Private Public Partnership

Private-public partnerships

What is a PPP?

A Public-Private Partnership (PPP a.k.a. 3P) is based on the performance of a long-term contract in which a public body working with a private company for the design, construction, operation / maintenance of infrastructure projects related to public administration.  

Private-Public partnerships

Traditional infrastructure projects

Traditional infrastructure projects are built by private companies financed by the public sector. However, PPP projects are funded by the private sector, which is paid for results – such as completing the project on time and on budget, and or operation and ongoing maintenance. 

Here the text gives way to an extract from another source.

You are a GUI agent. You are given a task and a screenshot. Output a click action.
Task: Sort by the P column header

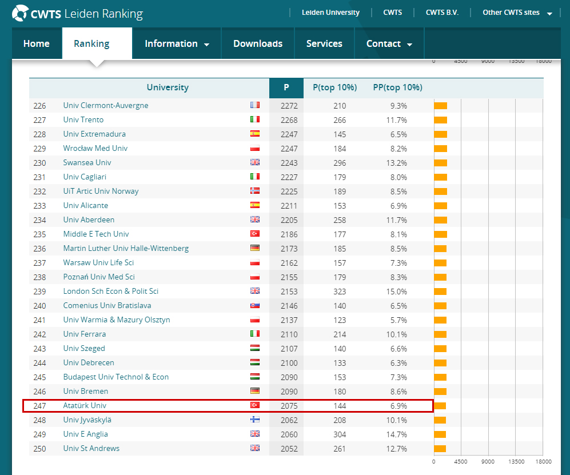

The P3 model is not intended to replace the process for the award of traditional markets. It is an additional tool in the toolbox. Any proposed P3 potential must be rigorously evaluated to ensure that the benefits outweigh the disadvantages. 

interesting Alternatives

The Public sector has turned to P3 projects as an alternative way to build and maintain roads, instutitions, waste management facilities and other public infrastructures. 


Acker Choquette provides infrastructure consulting services to public as well as private sector customers. Our goal is to optimize the management of government resources, with the support of external multidisciplinary professionals in the implementation of major public infrastructure projects. 

Clear Division of responsibilities

Public Private Partnerships (PPP) defines the division of responsibilities, sharing of risks and benefits between the public and private partners and provides targets for improving public service delivery. 

These agreements may apply to projects involving infrastructures, installation of equipment or provision of public services and will require funding from the private sector. 


Public-Private Partnerships cover a range of models that progressively engage the expertise or capital from the private sector. 


The private sector will ensure the construction of infrastructure to meet public sector performance specifications, often at a fixed price, so the risk of cost overruns is transferred to the private sector. 

Financing during construction: the private sector provides finance to the construction and capital costs only during the construction period. 



A private sector concessionaire undertakes to make investments and operates the facility for a fixed period of time after which the property is back to the public sector. 

Each model has its advantages and disadvantages and can be adapted to achieve the main objectives of Public-Private Partnership in various degrees.